Association of serum S100B, S100A1 and Zinc-α2-Glycoprotein levels with anthropometric, metabolic and clinical indices in men and women

Abstract

Objectives: We aimed to investigate serum levels of S100B, S100A1, and Zinc-α2- glycoprotein (ZAG) in men and women and to find association of these proteins with anthropometric, metabolic and clinical indices. Methods: Eighty-eight apparently healthy adults, 43 men and 45 women, participated in the study. The participants’ body mass index (BMI), waist circumference (WC), systolic and diastolic blood pressure (SBP and DBP) were measured.  Serum levels of total cholesterol (TC), triglyceride (TG), low and high density lipoprotein cholesterol (LDL-C and HDL-C), fasting blood sugar (FBS), insulin, S100B, S100A1 and ZAG protein were examined by enzymatic and ELISA laboratory methods. Homeostatic model assessment- insulin resistance (HOMA-IR) index was calculated.
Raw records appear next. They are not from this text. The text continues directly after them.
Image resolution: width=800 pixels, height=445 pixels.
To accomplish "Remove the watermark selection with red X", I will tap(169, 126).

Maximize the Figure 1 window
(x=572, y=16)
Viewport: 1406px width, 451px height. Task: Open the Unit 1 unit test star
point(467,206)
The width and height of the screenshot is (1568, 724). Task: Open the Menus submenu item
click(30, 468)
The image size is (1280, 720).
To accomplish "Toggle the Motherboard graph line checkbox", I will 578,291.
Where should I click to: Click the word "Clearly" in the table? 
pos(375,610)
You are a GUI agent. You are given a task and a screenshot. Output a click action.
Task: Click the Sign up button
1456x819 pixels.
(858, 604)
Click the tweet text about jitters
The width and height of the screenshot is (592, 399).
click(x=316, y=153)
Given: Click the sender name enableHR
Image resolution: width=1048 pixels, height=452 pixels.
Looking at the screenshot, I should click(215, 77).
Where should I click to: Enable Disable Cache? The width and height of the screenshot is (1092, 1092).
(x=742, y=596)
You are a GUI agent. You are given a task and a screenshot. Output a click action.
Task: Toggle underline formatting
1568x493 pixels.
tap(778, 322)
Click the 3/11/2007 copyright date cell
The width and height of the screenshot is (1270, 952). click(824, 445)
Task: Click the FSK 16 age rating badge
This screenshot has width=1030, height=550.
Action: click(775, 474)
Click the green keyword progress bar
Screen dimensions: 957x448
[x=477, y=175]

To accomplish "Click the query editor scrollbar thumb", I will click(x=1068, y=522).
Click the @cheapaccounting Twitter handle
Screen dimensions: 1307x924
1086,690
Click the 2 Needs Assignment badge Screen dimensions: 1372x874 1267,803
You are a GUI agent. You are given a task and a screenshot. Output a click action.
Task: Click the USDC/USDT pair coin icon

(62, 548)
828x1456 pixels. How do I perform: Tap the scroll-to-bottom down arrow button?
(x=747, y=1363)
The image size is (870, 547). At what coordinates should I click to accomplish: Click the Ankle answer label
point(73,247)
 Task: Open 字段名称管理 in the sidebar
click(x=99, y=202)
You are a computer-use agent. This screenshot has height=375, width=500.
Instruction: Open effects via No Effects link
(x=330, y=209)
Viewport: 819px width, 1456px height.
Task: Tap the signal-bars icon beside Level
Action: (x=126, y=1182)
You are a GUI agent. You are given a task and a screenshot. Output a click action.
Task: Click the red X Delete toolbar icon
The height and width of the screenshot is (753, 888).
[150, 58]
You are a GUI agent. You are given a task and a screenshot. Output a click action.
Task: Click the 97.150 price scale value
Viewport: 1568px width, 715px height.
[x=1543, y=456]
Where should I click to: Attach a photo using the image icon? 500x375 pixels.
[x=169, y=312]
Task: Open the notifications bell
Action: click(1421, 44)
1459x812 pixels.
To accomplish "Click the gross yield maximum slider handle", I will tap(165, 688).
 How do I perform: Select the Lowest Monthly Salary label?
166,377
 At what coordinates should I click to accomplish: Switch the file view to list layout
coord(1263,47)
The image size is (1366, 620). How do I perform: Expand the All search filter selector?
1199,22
Results: Serum levels of S100B, S100A1 and ZAG were comparable between men and women groups. S100B protein was positively associated with TG (r= 0.41, p= 0.006), SBP (r= 0.46, p= 0.002), and DBP (r= 0.37, p= 0.02), but negatively with HDL-c in men. Serum levels of S100A1 were significantly and negatively correlated with WC (r= -0.33, p= 0.03), TG (r= -0.37, p= 0.01), insulin (r= -0.31, p= 0.04) and HOMA-IR (r= -0.32, p= 0.03), in women. There was strong positive correlation between serum ZAG and S100A1 levels in both men (r= 0.86, p< 0.0001) and women (r= 0.67, p< 0.0001) groups. Conclusion: The findings suggest that S100B and S100A1 proteins might have gender-specific activity or regulation. Visceral obesity attenuates S100A1 protein in serum, while enhancement of S100A1 leads to improved metabolic status in women. In contrary, S100B increases with visceral obesity and increment of this protein aggravates metabolic status and blood pressure in men. Positive correlation between S100A1 and ZAG indicates that these two proteins may act in a same biological pathway.